### Exercise:
Please extend the forum thread on opening a bank account in Portugal and the Azores, continuing from its final quoted post.

### Excerpt provided:
>> start

# Bank in Portugal/Azores



## azoreseuropa (Nov 10, 2013)

I know that you can opened the account there with 200 EURO or 300 EURO but I was told that some banks required 3000 euro to be deposited after 3 months for opened the account ? I hope not.


----------



## canoeman (Mar 3, 2011)

You can open an account with 50€ but Banks here charge monthly maintenance fees, but if balance is +????? free, put ??? marks because varies bank to bank


----------



## azoreseuropa (Nov 10, 2013)

Do you know which bank that do not charge monthly maintenance fee ? I am thinking of deposit for opening the bank at least 200 euro because of my SSDI will go to directly deposit there anyway.


----------



## canoeman (Mar 3, 2011)

Afraid not, you need to check on accounts offered as some if you receive a regular payment per month of +500 (i think) salary or pension etc then no charges, Millennium is one


----------



## JohnBoy (Oct 25, 2009)

canoeman said:


> Afraid not, you need to check on accounts offered as some if you receive a regular payment per month of +500 (i think) salary or pension etc then no charges, Millennium is one


Quite right Canoeman regarding Millennium provided the minimum €500 per month is transferred in. You cannot pay the amount in, it must be by transfer. Also if you have at least €7,500 in a savings account there are no charges for operating the account other than the annual fee for the debit card. Even that is not charged if the account balance is zero.


----------



## azoreseuropa (Nov 10, 2013)

A 500 Euro in the bank just to opened the account with no charge is affordable. It is better than 3000 Euro with no charge at all.


----------



## JohnBoy (Oct 25, 2009)

bearmon2010 said:


> A 500 Euro in the bank just to opened the account with no charge is affordable. It is better than 3000 Euro with no charge at all.

>> end

Element lookup records:
>> start

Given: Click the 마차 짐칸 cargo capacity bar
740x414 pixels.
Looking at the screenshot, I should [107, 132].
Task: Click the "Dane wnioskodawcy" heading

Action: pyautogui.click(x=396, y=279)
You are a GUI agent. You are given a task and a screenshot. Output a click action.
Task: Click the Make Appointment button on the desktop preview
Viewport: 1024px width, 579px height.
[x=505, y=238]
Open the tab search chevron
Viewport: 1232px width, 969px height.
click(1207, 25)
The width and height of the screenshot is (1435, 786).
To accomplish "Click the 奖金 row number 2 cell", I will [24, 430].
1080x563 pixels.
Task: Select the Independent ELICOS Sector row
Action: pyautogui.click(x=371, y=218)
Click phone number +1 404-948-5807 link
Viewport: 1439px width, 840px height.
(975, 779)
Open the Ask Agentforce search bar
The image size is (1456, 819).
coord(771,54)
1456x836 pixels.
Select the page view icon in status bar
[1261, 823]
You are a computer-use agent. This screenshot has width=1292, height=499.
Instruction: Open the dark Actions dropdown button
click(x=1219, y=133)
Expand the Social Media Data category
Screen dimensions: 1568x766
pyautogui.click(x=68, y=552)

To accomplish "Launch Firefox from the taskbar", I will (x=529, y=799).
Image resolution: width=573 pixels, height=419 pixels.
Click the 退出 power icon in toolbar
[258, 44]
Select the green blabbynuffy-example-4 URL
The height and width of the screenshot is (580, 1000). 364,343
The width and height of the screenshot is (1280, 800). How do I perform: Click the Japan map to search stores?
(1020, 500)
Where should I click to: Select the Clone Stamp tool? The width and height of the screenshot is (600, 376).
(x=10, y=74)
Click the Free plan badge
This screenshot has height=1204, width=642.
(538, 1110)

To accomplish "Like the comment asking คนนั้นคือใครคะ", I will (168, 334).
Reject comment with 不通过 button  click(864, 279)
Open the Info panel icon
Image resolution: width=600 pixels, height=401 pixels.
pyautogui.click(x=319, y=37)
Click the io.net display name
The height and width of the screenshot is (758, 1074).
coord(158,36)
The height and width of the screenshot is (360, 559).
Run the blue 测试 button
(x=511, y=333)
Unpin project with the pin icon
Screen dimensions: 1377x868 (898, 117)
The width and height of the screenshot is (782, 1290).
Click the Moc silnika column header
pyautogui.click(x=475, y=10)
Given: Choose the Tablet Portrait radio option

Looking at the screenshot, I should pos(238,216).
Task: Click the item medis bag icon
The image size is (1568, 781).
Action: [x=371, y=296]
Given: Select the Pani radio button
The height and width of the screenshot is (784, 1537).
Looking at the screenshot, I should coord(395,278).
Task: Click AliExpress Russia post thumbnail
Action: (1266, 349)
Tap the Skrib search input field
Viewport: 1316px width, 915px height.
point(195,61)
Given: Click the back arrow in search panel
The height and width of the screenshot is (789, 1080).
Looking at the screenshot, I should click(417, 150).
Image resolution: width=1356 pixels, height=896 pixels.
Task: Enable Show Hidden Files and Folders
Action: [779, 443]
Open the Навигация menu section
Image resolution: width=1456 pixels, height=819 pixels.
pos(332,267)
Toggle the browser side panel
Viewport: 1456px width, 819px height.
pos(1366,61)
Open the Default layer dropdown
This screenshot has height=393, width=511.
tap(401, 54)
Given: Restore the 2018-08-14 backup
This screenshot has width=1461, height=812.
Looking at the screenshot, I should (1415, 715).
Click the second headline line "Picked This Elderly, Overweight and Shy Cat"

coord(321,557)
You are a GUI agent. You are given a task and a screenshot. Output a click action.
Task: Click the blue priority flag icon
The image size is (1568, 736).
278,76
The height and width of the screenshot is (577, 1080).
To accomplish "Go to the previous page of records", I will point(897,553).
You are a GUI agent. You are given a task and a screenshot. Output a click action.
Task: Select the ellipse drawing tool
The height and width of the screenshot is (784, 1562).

>> end

### Exercise output:
Bearmon let's make this clear as I would hate you to get caught out. In relation to Millennium, if all you have is €500 in the account then there will be charges. The €500 Canoeman and I mentioned is a regular transfer into the account every month of at least €500 as the result of a pension payment or salary.

This relates to Millennium accounts and I cannot speak for other banks who will have different rules.


----------



## canoeman (Mar 3, 2011)

You need *500€+ per month* transferred in not a 1 off payment to pay no charges


----------



## azoreseuropa (Nov 10, 2013)

Yeah, I understand. That's mean I will looking for other bank instead of Millennium Bank when I move there next year or so. That's why I am so well prepared for that. Thanks for the information, you two! Cheers!


----------



## canoeman (Mar 3, 2011)

Think you'll find that all operate very much the same, where the difference is I believe that a few do have lower balance limits for no charges think Agricoura might be one but it's a simple toss up keep 3-4000€ ++ tied up in a non interest paying a/c to not pay appox 6€ per month in charges


----------



## JohnBoy (Oct 25, 2009)

canoeman said:


> Think you'll find that all operate very much the same, where the difference is I believe that a few do have lower balance limits for no charges think Agricoura might be one but it's a simple toss up keep 3-4000€ ++ tied up in a non interest paying a/c to not pay appox 6€ per month in charges


Or keep €7500 in a Millennium savings account for free bank charges. If you were settling on the mainland rather than the Azores then there is a bank that is totally free regardless but I think I'd rather pay up and stay in the Azores!


----------



## azoreseuropa (Nov 10, 2013)

Ahh.. I will find the bank in Azores that do not charge anything after 300 to 500 Deposit. There must be somewhere out there.


I am going to live in Azores for now because of my other family live there. After settle things down for a while in a year or two then I will move to Portugal because I like Portugal the best than in Azores for one reason: Sunny alot!  

Why do you rather to stay in the Azores instead of Portugal ? Curiosity.


----------



## JohnBoy (Oct 25, 2009)

So far I've only visited São Miguel and loved the scenery, beautiful fresh produce and warm and friendly people. I cannot wait to go back to explore the other islands in the group.


----------



## azoreseuropa (Nov 10, 2013)

Good to know that but friendly people ? Hehe.. Not really. Around the local people are not only friendly people. They might be friendly at first because they dont know you.. Once to get know you and get used to you then reveal will be too obviously. 

Anyway, think about move to Azores huh ?


----------



## izian (Nov 21, 2013)

Thank you for the info on this thread. I've just been charged 15 euros bank charges for Apr - Jun.
I will be looking at Millennium to open an account now, as from next month I should be getting over 500 euros transferred each month.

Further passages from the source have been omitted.